How to Develop Patient-Centered Research: Some Perspectives Based on Surveys Among People With Rheumatic Diseases in Scandinavia

Ingvild Kjeken, Connie Ziegler, Jack Skrolsvik, Jan Bagge, Geir Smedslund, Anne Tøvik, Hanne S. Dagfinrud, Ingemar F. Petersson and Kåre Birger Hagen

I. Kjeken, OT, PhD, is Senior Researcher, National Resource Centre for Rehabilitation in Rheumatology, Diakonhjemmet Hospital, Oslo, Norway.
C. Ziegler, Bachelor in German and Danish, is Project Manager, Danish Rheumatism Association, Gentofte, Denmark.
J. Skrolsvik, Bachelor in Marketing Management, is General Secretary, Norwegian Rheumatism Association, Oslo, Norway.
J. Bagge, Master of Social Science, is Research Executive, Swedish Rheumatism Association, Stockholm, Sweden.
G. Smedslund, PhD, is Senior Researcher, National Resource Centre for Rehabilitation in Rheumatology, Diakonhjemmet Hospital.
A. Tøvik, Bachelor in Social Work, is Social Worker, National Resource Centre for Rehabilitation in Rheumatology, Diakonhjemmet Hospital.
H.S. Dagfinrud, PT, PhD, is Senior Researcher, National Resource Centre for Rehabilitation in Rheumatology, Diakonhjemmet Hospital.
I.F. Petersson, MD, PhD, is Associate Professor, Departments of Orthopaedics and Rheumatology, Lund University and Lund University Hospital, Lund, Sweden.
KB Hagen, PhD, is Senior Researcher, National Resource Centre for Rehabilitation in Rheumatology, Diakonhjemmet Hospital.

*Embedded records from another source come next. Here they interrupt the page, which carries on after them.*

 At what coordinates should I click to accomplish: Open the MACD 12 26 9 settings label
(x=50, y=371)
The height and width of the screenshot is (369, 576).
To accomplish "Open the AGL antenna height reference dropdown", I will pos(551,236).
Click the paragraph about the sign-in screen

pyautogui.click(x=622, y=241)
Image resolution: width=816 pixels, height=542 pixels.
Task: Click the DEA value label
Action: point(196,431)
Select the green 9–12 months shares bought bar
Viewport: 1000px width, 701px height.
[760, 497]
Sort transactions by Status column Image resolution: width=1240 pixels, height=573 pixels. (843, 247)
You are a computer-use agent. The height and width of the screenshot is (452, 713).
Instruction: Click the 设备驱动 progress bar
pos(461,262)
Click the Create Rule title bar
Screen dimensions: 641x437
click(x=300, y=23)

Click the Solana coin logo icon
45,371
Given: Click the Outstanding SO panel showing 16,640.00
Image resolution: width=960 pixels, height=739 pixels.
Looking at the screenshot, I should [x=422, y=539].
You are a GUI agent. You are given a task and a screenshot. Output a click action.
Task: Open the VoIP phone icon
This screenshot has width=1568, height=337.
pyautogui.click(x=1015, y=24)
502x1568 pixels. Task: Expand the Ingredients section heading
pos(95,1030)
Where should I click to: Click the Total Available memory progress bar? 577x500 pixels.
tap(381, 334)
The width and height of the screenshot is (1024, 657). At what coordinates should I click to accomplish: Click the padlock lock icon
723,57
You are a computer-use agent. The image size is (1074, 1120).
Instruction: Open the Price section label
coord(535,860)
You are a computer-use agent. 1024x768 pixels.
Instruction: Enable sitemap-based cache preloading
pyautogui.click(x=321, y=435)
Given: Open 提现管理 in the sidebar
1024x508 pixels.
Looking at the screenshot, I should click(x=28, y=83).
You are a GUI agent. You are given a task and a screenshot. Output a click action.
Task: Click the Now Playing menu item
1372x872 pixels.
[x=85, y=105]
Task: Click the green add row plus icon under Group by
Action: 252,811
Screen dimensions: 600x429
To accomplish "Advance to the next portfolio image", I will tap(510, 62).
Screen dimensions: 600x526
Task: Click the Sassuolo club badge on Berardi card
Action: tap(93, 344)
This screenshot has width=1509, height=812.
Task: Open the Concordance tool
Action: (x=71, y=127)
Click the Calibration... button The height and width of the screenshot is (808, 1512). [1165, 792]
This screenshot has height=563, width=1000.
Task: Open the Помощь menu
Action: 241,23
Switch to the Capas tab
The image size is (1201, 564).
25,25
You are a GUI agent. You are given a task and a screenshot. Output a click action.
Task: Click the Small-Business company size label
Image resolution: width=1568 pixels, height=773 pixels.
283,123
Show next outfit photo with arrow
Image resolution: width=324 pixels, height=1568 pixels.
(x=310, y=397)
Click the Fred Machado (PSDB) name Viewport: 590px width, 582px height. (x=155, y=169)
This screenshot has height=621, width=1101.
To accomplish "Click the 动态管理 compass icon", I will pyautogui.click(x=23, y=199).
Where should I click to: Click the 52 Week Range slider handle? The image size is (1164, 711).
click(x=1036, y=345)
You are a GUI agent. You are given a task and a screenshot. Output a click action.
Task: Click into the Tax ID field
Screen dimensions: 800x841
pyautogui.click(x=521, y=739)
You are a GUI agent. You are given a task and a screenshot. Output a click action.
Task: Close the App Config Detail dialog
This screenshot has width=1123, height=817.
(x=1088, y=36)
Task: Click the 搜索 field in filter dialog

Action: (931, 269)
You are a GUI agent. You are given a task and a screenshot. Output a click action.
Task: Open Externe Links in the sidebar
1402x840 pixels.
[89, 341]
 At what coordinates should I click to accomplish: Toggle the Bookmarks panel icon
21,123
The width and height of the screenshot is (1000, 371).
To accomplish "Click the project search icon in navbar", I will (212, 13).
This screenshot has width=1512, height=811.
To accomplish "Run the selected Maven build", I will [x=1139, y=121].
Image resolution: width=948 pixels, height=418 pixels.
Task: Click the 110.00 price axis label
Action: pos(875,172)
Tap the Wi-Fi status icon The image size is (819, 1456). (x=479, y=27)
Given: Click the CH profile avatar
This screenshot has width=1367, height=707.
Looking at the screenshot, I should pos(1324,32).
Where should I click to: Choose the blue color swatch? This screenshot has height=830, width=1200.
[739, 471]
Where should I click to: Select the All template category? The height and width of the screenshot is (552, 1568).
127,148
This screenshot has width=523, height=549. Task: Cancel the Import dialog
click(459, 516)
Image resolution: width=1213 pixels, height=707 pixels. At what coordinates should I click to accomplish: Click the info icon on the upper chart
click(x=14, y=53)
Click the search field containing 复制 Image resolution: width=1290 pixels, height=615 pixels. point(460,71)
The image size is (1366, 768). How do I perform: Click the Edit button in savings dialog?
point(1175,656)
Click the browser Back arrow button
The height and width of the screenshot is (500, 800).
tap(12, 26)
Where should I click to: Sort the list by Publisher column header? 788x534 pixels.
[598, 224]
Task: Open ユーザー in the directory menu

Address all correspondence to Dr Kjeken at: ingvild.kjeken{at}diakonsyk.no.

Patient-centered research addresses the research agenda of patients and captures aspects of health and functioning that they consider important. Yet, those who live with a disease or condition have limited influence when it comes to setting the research agenda, and we know little about how they experience being participants in research studies. Furthermore, knowledge is limited concerning factors enhancing or hindering patients' participation in trials and the format that people with rheumatic diseases and their families prefer for dissemination of the results from clinical research. This perspective article describes the research priorities of people with rheumatic diseases in Scandinavia, their experiences and attitudes concerning participation in research projects, and which format for research information they prefer. Based on results from 3 surveys organized by the Scandinavian Rheumatism Associations and on related research literature, the possible implications for future research also are discussed.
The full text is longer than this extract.